Dance
Watch This Space
FOUR STARS
Somewhere Between 3 and 4
THREE STARS
Cottier’s Theatre, Glasgow
Mary Brennan
IF THE Cottier Dance Project offers a much-needed platform for choreographers – different ages, at different stages, but all keen to try out new ideas – it also offers audiences a glimpse of what’s cooking behind (usually closed) studio doors. Watch This Space gave four dance-makers the floor for about ten minutes each: just enough time to suggest the thrust and style of what a longer piece might look like – and to leave you wanting more. This was especially true of Rosina Bonsu’s Stateless which, as the name implies, focussed on the power-plays between those who “belong” and outsiders who are rebuffed.
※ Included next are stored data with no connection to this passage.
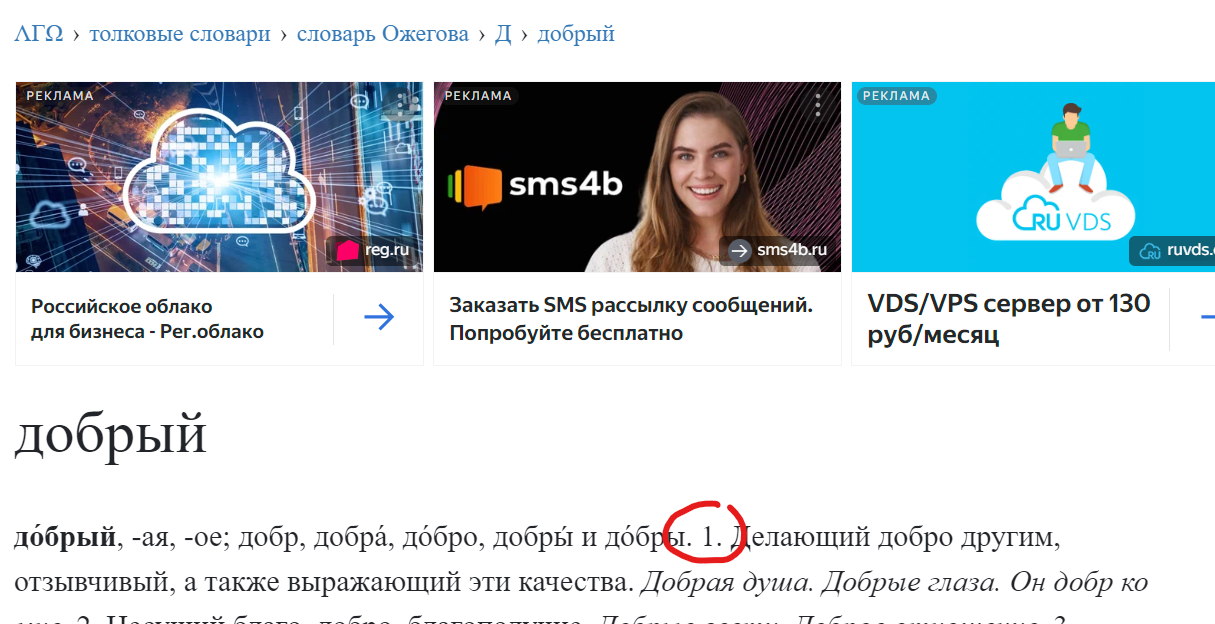The height and width of the screenshot is (624, 1215).
Task: Open 'Заказать SMS рассылку сообщений' ad text
Action: (631, 319)
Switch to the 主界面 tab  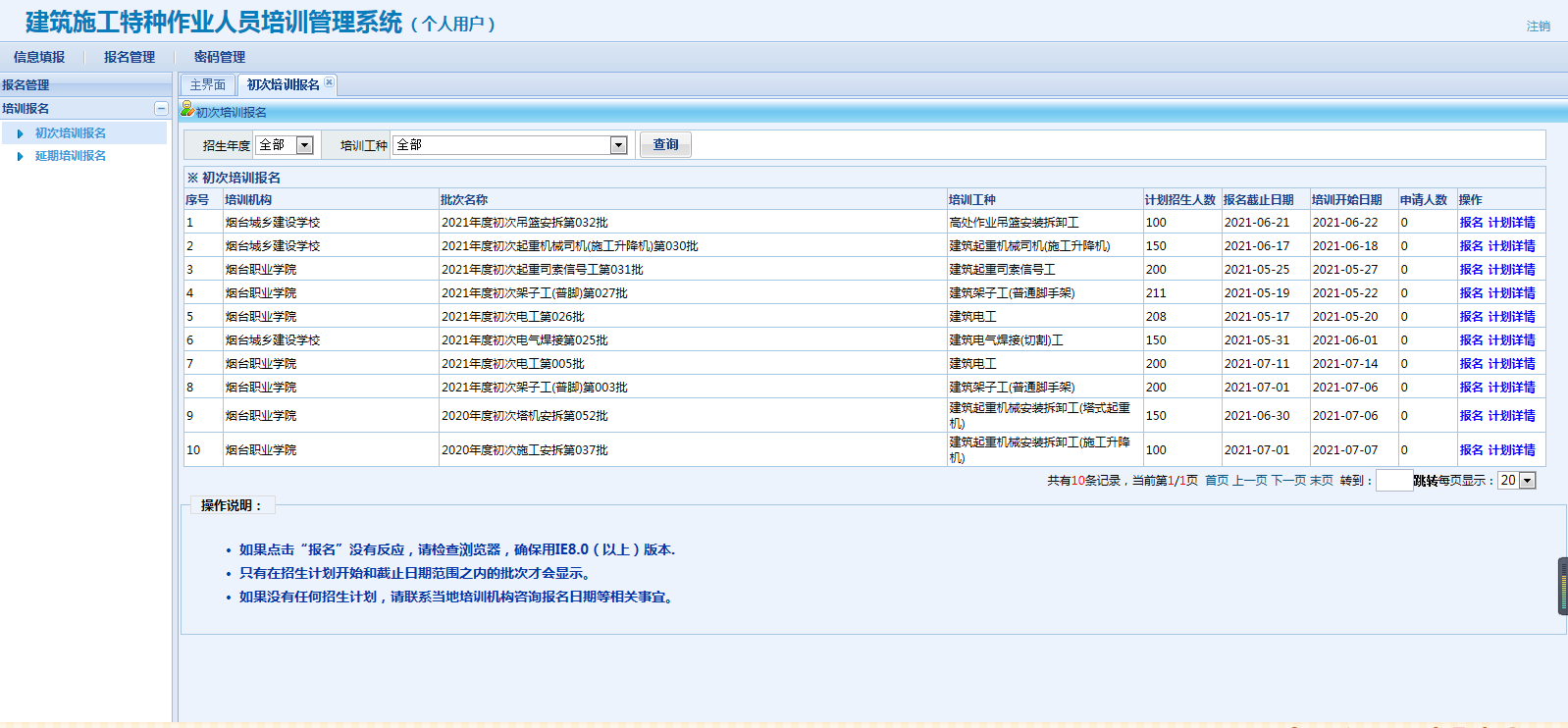(x=208, y=85)
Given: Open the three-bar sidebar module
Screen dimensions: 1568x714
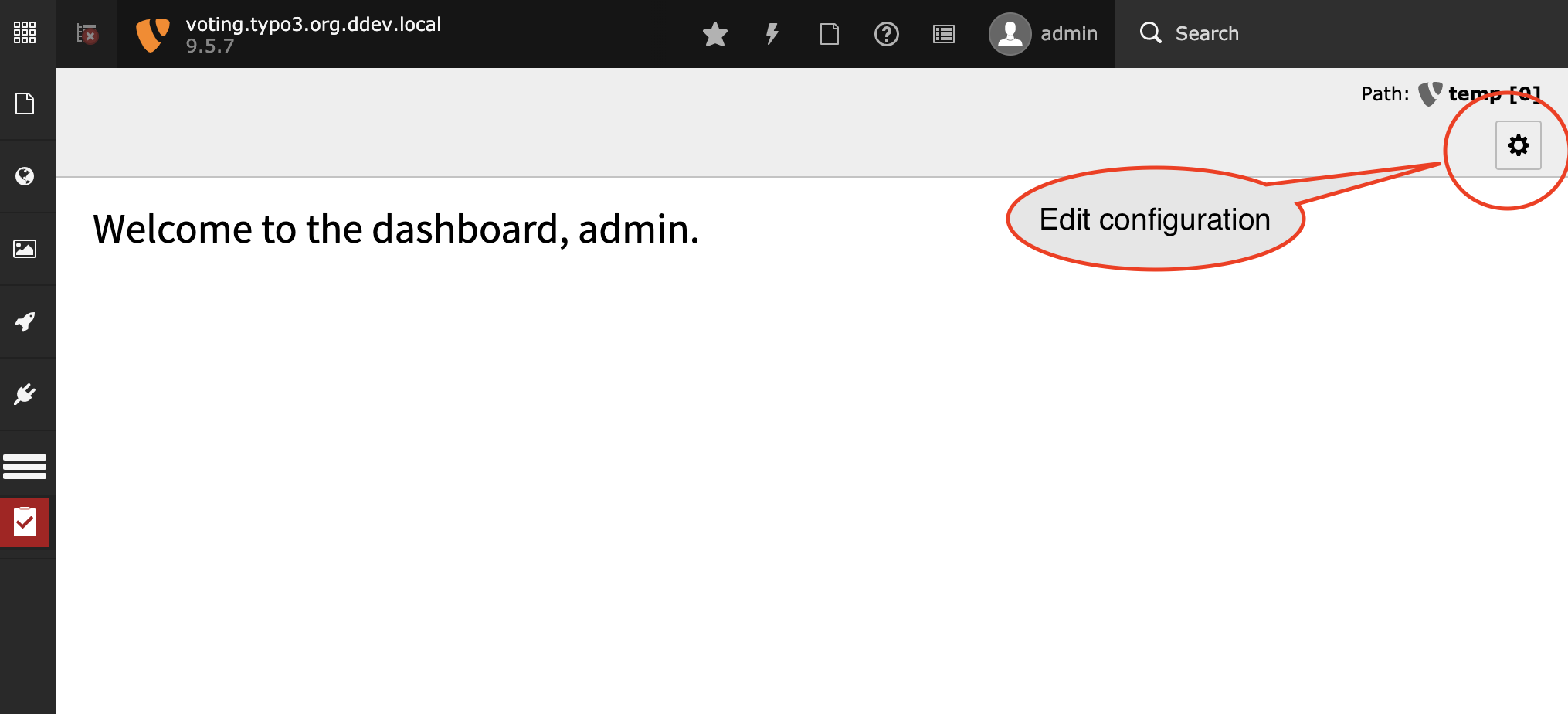Looking at the screenshot, I should click(25, 467).
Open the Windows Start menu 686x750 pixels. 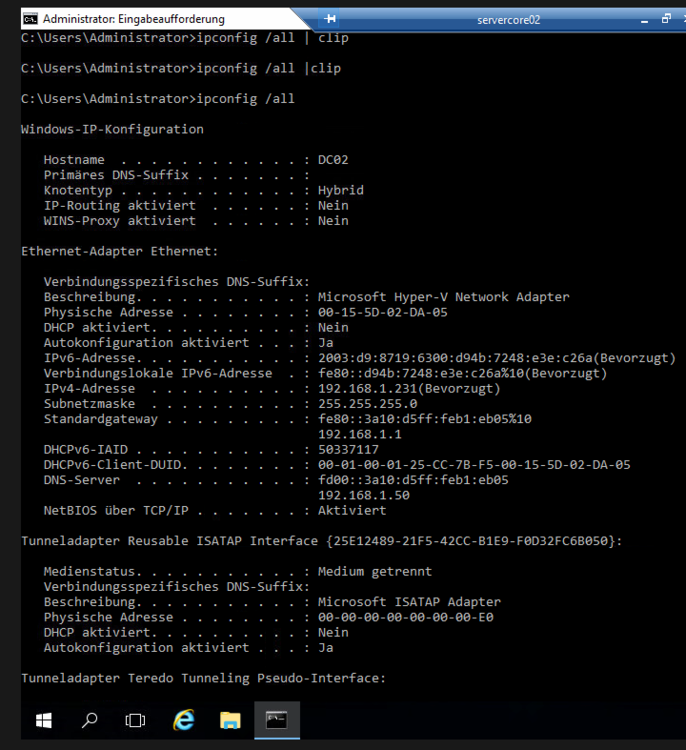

Using nine dancers, and a graphic strategy of taping the floor into zones, Bonsu gave visceral force to images of exclusion, as when Brian Hartley repeatedly flung himself into a close-packed community only to be forcefully catapulted out.
Joanne Pirrie brought a restless energy, and a formidable strength and poise, to Enclosure, a solo choreographed by Glen McArtney that saw her negotiating barriers – not just the metal ones on-stage, but the inhibiting forces within her. Unseen forces were also at work as dancer/choreographer Jack Webb seemed to float into an astral plane in Drawn to Drone, his limbs – moving as if gracefully weightless – released by sleep into sensory searches of their own. Lewis Normand’s Passing Flight, danced by Lucy Ireland and Katie Miller, had an intriguing shift between present realities and the hereafter where echoes of earthly interactions, tensions and joyful collusions retain the spirit of a relationship.
If the musical choices throughout Watch This Space lent colour to performances without set or costuming then Somewhere Between 3 and 4 celebrated the kind of quirky, stimulating discourse that evolves when three jazz musicians – Allon Beauvoisin (saxophone), John Allan (bass) and Stuart Brown (percussion) – enter into exchanges with a dancer, Chrissie Ardill. Who was influencing whom? Let’s say it was a playful debate full of criss-crossing rhythms and teasing flights of individual musicality where the urge to groove and to move in the moment produced flashes of unexpected harmony across genres.